Intel server processors since Sandy Bridge have had "ring traffic counters" (now "mesh traffic counters") that can be used to monitor traffic on the four buses. These are described with varying levels of detail in the Uncore Performance Monitoring Guide for each generation, but at a high level
I like the idea of monitoring traffic on the mesh, but I quickly realized that Intel does not document the mapping of the core or L3 numbers and the location of these units on the physical die. This makes it impossible to turn all this lovely data into pictures that correspond to the flow of traffic on the die.
A few years ago, I used performance counters and microbenchmarks to determine the layout of the Xeon E5-2690 v3 (Haswell EP, 12-core) processor, but never published anything.

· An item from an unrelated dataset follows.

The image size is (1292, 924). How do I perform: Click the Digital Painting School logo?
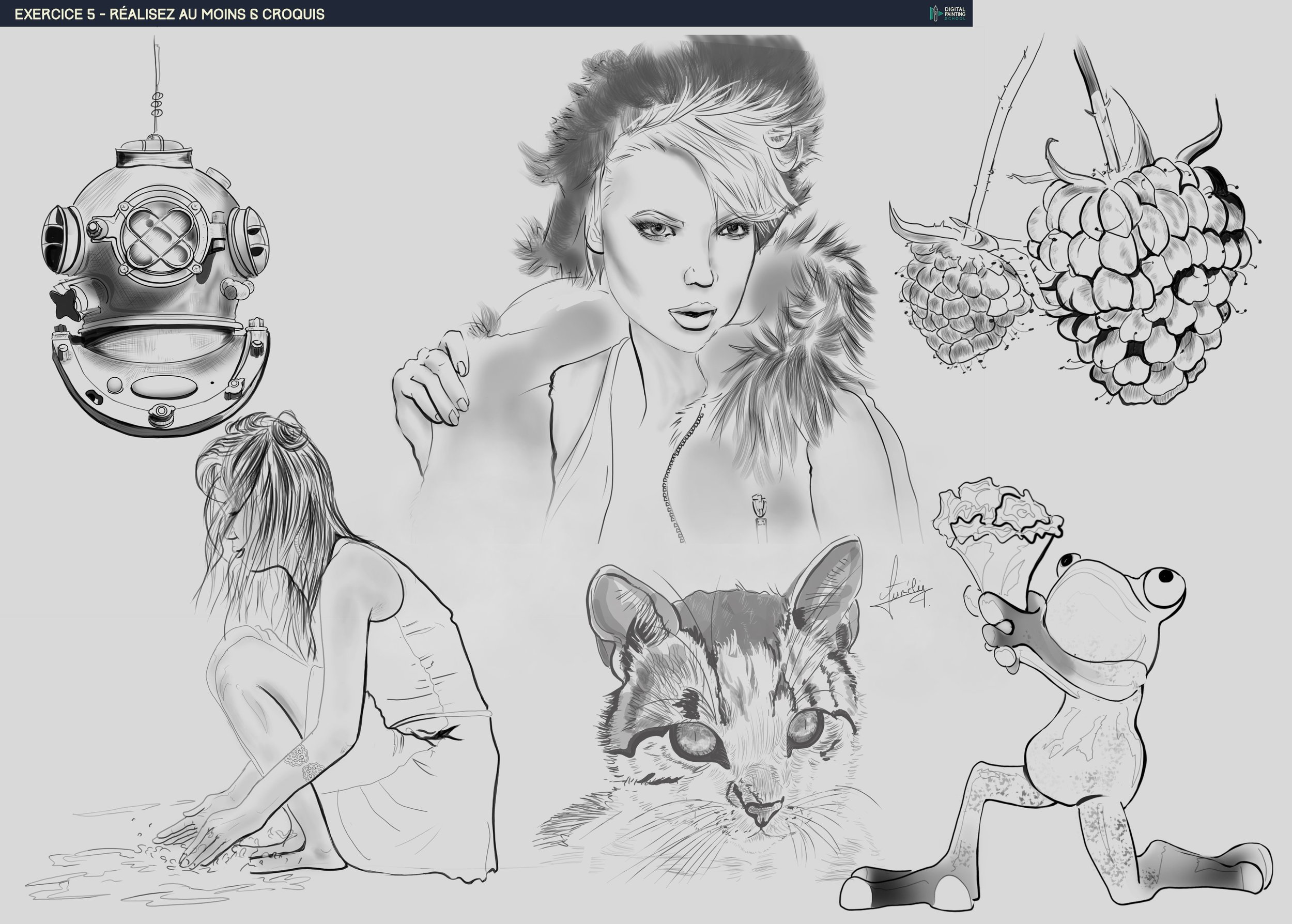(948, 13)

More recently, I extended these approaches to determining the numbering of the cores and tiles on the Xeon Platinum 8160 (Skylake Xeon, 24-core) and the Xeon Phi 7250 (Knights Landing, 68-core), and this time I did get around to doing a presentation on the topic.

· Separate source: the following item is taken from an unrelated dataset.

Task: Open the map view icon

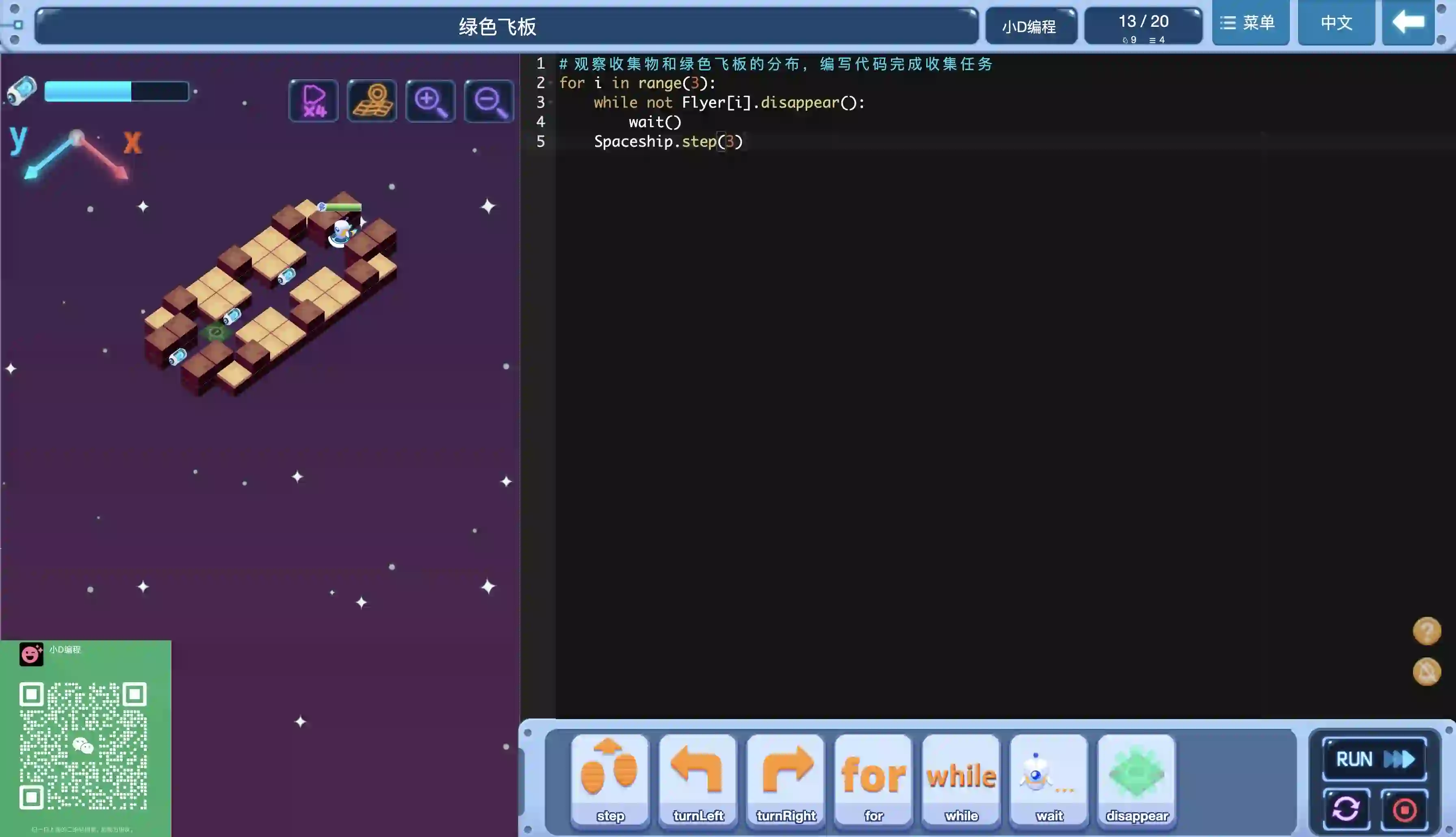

You can find the slides and the video from my April 12, 2018 presentation at https://www.ixpug.org/working-groups (look for "McCalpin" in the page and the links will be in the right-hand column).
I am still working on cleaning up the codes that I used for these measurements so that they can be distributed and potentially used for mapping other Skylake Xeon processor models.

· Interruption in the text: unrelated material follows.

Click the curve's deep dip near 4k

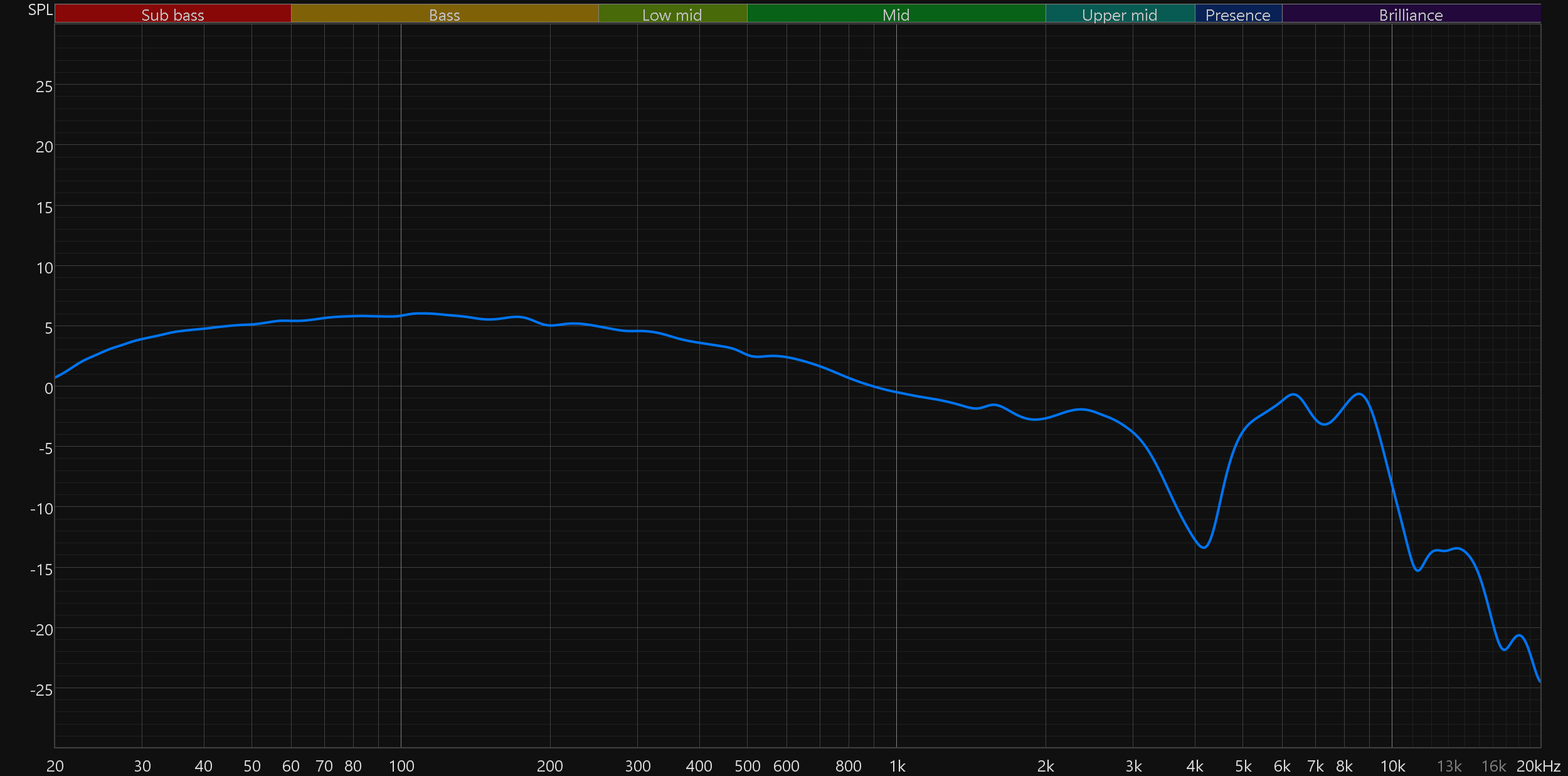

Would it be possible to access the codes you are mentioning in your post to determine the physical location of cores (I am specially interested in experimenting it on a Xeon Gold 6138)?
Thanks in advance,
Could you please enlighten me on how to determine the physical location of cores with different topology of cores in the processor? If you could share the code, that would be really helpful.
The only details I have published so far are at https://www.ixpug.org/documents/1524216121knl_skx_topology_coherence_2018-03-23.pptx -- see slides 12-24 (with some extra material in slides 38-44). It is not clear to me whether this process can be completely automated -- I needed results from multiple chips with different patterns of disabled cores/tiles to fully disambiguate the pattern.
Writing this up is back on my "to do" list now that Frontera is in production, but I have not decided where this report will land in the priority ranking....
The work seems very interesting. Thanks for sharing the details.
The answer to this question is extremely important to me. So, please share the details, whenever you work on it.